___ Text ___
Scrutinizing Awakened Magic(i.e.: spells) is the most useful thing you can do with your Mage Sight generally.  You can often learn the potency of the spell, the Arcana it is composed of(although not what it actually does – you learn that through observation), the unique magical signature of the caster, and other nifty details like that.  Analyzing especially complex spells or trying to more information than normally allowed out of the Resonance might take a downtime action at the Storyteller’s discretion.

As a side note, even without Mage Sight all Mages can sense when they are in the presence of active supernatural powers, including spells.  This doesn’t give you specifics, just a “Yes/No”.  You can assume that at all gatherings the answer is “Yes” – at least a few of your fellow Magi will have spells in effect, and I won’t go around announcing it every time a spell is cast.  That being said, you can definitely use this Unseen Sense as an excuse to bring your Mage Sight up and actively check someone for Resonance…

Limitations on Retrying Actions, Successive Actions, and Extended Actions (including Rituals)
___ Given entries ___
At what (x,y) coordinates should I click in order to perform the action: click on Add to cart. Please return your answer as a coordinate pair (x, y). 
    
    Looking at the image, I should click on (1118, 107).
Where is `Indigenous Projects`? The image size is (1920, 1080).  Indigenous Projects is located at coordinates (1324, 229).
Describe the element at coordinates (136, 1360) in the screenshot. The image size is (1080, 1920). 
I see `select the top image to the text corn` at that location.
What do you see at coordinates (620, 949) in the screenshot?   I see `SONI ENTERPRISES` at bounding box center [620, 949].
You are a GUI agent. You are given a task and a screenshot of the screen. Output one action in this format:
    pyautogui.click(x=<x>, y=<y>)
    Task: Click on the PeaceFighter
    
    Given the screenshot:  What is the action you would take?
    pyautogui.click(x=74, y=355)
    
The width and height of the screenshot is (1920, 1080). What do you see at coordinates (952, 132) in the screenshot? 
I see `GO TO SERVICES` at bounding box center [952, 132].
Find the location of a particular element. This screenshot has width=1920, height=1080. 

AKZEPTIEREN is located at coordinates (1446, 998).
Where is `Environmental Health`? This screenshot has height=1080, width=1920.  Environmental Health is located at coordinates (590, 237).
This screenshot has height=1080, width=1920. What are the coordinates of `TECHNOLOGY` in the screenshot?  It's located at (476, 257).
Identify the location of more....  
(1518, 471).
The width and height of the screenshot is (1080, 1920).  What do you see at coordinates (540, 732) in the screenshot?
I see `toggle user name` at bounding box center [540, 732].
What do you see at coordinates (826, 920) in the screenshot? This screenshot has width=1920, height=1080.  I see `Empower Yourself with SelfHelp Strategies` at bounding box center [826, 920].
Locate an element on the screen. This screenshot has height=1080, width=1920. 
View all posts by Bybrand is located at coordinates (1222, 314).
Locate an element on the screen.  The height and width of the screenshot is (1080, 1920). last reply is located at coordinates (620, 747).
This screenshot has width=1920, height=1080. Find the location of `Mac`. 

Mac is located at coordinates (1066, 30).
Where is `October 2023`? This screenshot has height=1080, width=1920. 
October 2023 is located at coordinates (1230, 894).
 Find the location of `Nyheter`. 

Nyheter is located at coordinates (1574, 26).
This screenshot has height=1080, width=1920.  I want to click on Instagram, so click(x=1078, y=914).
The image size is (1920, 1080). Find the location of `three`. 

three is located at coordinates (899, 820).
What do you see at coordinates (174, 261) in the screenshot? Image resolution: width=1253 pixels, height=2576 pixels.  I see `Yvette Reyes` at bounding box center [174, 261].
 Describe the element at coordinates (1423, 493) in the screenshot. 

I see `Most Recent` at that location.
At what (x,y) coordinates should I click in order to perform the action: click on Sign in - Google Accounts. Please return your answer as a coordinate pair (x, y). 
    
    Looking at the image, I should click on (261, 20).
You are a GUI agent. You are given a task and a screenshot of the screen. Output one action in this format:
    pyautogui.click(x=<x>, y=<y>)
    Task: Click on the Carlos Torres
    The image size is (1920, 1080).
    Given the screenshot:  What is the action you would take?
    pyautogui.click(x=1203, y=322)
___
# Tasks
1. Transcribe the part of the Mage Sight text that begins at the words "As a side note, even" and stops after "Actions (including Rituals)".
2. In the Mage Sight text, what answer can players assume the Unseen Sense gives at all gatherings?
3. According to the Mage Sight text, what things can you often learn by scrutinizing a spell? List the ones it names specifically.

# Solutions to the problems
1.
As a side note, even without Mage Sight all Mages can sense when they are in the presence of active supernatural powers, including spells.  This doesn’t give you specifics, just a “Yes/No”.  You can assume that at all gatherings the answer is “Yes” – at least a few of your fellow Magi will have spells in effect, and I won’t go around announcing it every time a spell is cast.  That being said, you can definitely use this Unseen Sense as an excuse to bring your Mage Sight up and actively check someone for Resonance…

Limitations on Retrying Actions, Successive Actions, and Extended Actions (including Rituals)

2. "Yes"

3.
- The potency of the spell
- The Arcana it is composed of
- The unique magical signature of the caster